I've been using the brush that was included.  I gently press the brush into the pearls and then pat, pat, pat on my cheeks.  The store associate said that you could separate the pearls by color and use it for separate highlighter and blush.  It's very easy to build color and it creates that perfect flush that I have been craving.  A girl even complimented me on cheeks. keke

Below I'll expand on the bad blushes I've used and why it took me 25 years to take advantage of the youthful flush that blush provides.  Otherwise, just know that this little bit of powder doesn't seem like much, but blush really does make you look happier and more alive.

In college, I used my mom's old Lancôme sample.  I applied the blush using the itty bitty brush provided and made circles over the apples of my cheeks, because that's what you were supposed to do, right?  Never mind that I didn't apply enough or that I wasn't even using the right tool to distribute the product on my face.  Oh, and the color.  It was a boring old-lady, dusty rose color.  I never hit pan and I finally threw it away although it was a sample size the length of my pinky.

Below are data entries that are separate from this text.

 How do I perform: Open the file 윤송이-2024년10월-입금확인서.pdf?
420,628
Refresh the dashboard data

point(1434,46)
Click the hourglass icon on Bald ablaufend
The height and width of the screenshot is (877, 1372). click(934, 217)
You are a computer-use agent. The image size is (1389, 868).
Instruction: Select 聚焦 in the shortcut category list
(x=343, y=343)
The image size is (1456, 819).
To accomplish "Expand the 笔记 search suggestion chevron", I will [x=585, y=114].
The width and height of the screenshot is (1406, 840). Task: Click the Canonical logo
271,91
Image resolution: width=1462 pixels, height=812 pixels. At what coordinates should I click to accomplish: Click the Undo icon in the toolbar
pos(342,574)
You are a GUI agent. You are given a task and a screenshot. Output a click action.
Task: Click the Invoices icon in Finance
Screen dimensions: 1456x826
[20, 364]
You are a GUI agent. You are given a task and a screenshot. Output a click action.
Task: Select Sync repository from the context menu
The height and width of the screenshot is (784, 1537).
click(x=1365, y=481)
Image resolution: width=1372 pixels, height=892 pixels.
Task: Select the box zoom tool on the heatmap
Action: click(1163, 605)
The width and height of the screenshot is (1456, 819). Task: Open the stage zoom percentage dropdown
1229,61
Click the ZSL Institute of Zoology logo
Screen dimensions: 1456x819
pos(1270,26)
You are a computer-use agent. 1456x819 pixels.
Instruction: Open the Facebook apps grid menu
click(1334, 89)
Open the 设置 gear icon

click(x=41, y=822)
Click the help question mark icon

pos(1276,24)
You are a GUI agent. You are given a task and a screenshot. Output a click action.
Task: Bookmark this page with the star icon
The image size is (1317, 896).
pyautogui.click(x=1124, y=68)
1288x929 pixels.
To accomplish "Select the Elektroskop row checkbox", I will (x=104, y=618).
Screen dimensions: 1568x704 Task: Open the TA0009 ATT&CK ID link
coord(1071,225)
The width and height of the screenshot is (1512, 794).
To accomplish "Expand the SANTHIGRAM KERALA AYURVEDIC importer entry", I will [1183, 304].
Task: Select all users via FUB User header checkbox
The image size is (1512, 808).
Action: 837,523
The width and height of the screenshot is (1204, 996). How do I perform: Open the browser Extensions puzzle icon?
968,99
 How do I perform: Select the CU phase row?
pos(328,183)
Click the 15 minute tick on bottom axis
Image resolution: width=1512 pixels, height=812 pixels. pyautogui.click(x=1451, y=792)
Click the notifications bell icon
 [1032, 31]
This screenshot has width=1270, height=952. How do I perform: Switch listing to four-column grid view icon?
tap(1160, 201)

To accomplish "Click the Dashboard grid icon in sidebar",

My second year out of college, I went to some alumni event and got another sample container of mineral blush.  No, it wasn't bareMinerals.  It was Luxiva Purely Mineral Cheeks.  I've searched online to show you what a disaster of a product this was, but they've since repackaged it into a small compact.  Smart, because the product I received a 0.13 oz jar of loose mineral powder.  It was very messy.  Very shimmery.  The container wasn't big enough to tap and swirl a little of the product on the cap, which resulted in a mess on my bathroom counter and a very frustrated me.  And the color?  Rosy Outlook looked anything but rosy.  Imagine a reddish, cocoa powder with flecks of white sugar granules.  And all the contents so shimmery it looked like it came out of a unicorn's rearend.  I only used it a handful of times and then gave up.

Last year, I developed this strange fascination with coral.  And I decided that I would finally buy a blush.  So I did.  At Daiso (which if you don't know is a slightly classier Japanese version of the 99¢ store).  A duo color cheek.  Very tiny so I could try out if coral even suited me.  The color was fine but being less than $2, of course the quality was not great.  Through the plastic case I couldn't tell that it was shimmery.  WHY?!  (It also comes with a highlighter, but trust me when I tell you that it was utterly unwearable.)  I barely made a dent in it.  It also doesn't close anymore.

Now, I am so content with my Missha M Prism Blending Ball Blusher.  I should throw all those old blushes away.